Evolution of Human-Specific Neural SRGAP2 Genes by Incomplete Segmental Duplication

• Published in: Cell Vol. 149; no. 4; pp. 912 - 922
• Main Authors: Dennis, Megan Y., Nuttle, Xander, Sudmant, Peter H., Antonacci, Francesca, Graves, Tina A., Nefedov, Mikhail, Rosenfeld, Jill A., Sajjadian, Saba, Malig, Maika, Kotkiewicz, Holland, Curry, Cynthia J., Shafer, Susan, Shaffer, Lisa G., de Jong, Pieter J., Wilson, Richard K., Eichler, Evan E.
• Format: Journal Article
• Language: English
• Published: United States Elsevier Inc 11.05.2012
• Subjects: Animals; Birth; chromosomes; DNA Copy Number Variations; duplicate genes; Evolution, Molecular; evolutionary adaptation; exons; Female; gene duplication; Genetics, Medical; GTPase-activating proteins; GTPase-Activating Proteins - genetics; haploidy; Homo; Humans; Hydatidiform Mole - genetics; In Situ Hybridization, Fluorescence; Mammals - genetics; Molecular Sequence Data; neocortex; Pregnancy; pregnancy complications; Primates - genetics; Segmental Duplications, Genomic
• ISSN: 0092-8674; 1097-4172; 1097-4172
• DOI: 10.1016/j.cell.2012.03.033

Gene duplication is an important source of phenotypic change and adaptive evolution.
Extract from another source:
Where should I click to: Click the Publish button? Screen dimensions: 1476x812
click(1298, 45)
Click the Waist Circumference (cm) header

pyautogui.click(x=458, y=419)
We leverage a haploid hydatidiform mole to identify highly identical sequences missing from the reference genome, confirming that the cortical development gene Slit-Robo Rho GTPase-activating protein 2 (SRGAP2) duplicated three times exclusively in humans. We show that the promoter and first nine exons of SRGAP2 duplicated from 1q32.1 (SRGAP2A) to 1q21.1 (SRGAP2B) ∼3.4 million years ago (mya). Two larger duplications later copied SRGAP2B to chromosome 1p12 (SRGAP2C) and to proximal 1q21.1 (SRGAP2D) ∼2.4 and ∼1 mya, respectively. Sequence and expression analyses show that SRGAP2C is the most likely duplicate to encode a functional protein and is among the most fixed human-specific duplicate genes. Our data suggest a mechanism where incomplete duplication created a novel gene function—antagonizing parental SRGAP2 function—immediately “at birth” 2–3 mya, which is a time corresponding to the transition from Australopithecus to Homo and the beginning of neocortex expansion. [Display omitted] ► Missing SRGAP2 human-specific genes sequenced by using haploid hydatidiform mole DNA ► SRGAP2 duplicated three times in the human lineage ∼1.0–3.4 million years ago ► One duplicate is expressed in the brain and is fixed in copy number in all humans ► The incomplete initial duplication likely antagonized the parent gene at birth A series of incomplete duplications of an ancestral neuronal gene that took place only in the human lineage generated truncated genes, likely to encode new functions immediately upon “birth.” The appearance of these human-specific genes coincides with the emergence of an expanded neocortex.